Up to 36 million people in the EU live with one of the more than 7000 distinct Rare Diseases (RD). The evaluation of new medicines for RD and paediatric RD presents several challenges, such as small patient sample sizes, variability among patients and diseases, and differences in disease knowledge. As a result, access to effective treatments and the availability of treatment options for RD are often limited.
The project’s main goal is to provide clinical trial stakeholders, trialists and regulators with generalizable methods, designs and evidence assessment criteria for the future evaluation of treatments for RD and paediatric RD. This evidence-based framework will allow (i) clinical trials’ stakeholders to choose the most appropriate approach(es) for developing treatments for both well-investigated or less-studied RD, and (ii) help regulators make informed decisions about small sample evidence in RD with the help of evidence-tools, such as, workflows and guidelines.
This will be achieved through the development and validation of improved extrapolation models, simulation and in silico trials, model based clinical trial design and evidence synthesis methods, all based on robust and mature computational models and qualified on extensive data from representative selected use cases.
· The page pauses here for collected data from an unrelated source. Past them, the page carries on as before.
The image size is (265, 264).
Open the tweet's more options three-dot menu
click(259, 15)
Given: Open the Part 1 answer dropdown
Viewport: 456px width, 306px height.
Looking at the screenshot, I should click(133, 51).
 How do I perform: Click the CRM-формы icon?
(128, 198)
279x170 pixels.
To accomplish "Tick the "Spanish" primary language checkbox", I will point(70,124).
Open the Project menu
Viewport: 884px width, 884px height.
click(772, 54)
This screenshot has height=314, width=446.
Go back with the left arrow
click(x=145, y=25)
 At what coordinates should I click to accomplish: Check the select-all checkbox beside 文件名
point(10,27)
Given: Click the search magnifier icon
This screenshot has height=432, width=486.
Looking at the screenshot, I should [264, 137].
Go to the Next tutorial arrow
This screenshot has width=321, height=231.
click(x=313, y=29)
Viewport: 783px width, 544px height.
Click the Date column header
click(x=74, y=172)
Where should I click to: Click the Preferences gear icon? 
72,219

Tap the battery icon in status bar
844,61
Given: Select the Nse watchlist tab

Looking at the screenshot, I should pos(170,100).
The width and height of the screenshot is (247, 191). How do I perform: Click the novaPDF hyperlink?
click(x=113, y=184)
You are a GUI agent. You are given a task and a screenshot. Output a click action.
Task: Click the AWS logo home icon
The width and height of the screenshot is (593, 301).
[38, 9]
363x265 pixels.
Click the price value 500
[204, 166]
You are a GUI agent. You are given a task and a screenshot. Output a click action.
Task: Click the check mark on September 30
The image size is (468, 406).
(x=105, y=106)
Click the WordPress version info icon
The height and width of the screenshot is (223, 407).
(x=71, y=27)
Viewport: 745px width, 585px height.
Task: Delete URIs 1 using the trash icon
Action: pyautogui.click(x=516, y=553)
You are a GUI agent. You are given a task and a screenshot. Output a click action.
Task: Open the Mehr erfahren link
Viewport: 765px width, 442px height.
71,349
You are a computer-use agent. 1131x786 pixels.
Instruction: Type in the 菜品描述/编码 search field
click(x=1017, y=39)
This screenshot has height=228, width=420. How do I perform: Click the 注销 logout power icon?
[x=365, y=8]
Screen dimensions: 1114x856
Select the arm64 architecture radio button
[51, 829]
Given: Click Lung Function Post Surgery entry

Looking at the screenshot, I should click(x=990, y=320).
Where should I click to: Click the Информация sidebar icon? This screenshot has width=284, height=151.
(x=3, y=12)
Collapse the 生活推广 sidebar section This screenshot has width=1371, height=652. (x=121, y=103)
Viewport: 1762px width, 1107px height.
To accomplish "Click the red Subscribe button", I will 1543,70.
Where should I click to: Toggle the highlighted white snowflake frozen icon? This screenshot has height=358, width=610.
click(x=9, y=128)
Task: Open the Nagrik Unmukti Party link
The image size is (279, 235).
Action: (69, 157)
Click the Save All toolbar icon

The INVENTS project was divided into 7 Work packages: 1. Improving robustness of model-based treatment effect estimation and extrapolation methods, 2. Developing in silico trials workflow using modelling and simulation, clinical trial and Real-World Data (RWD) to cope with missing knowledge, 3. Increasing robustness of small population confirmatory trials using validated and credible models, 4. Proposing evidence synthesis approaches using computational models, clinical studies, RWD and virtual cohorts, 5. Developing evidence-tools for regulatory decision-making in RD, 6. Integrating patient engagement and regulatory perspectives, and 7. Provide data from use cases to the INVENTS partners.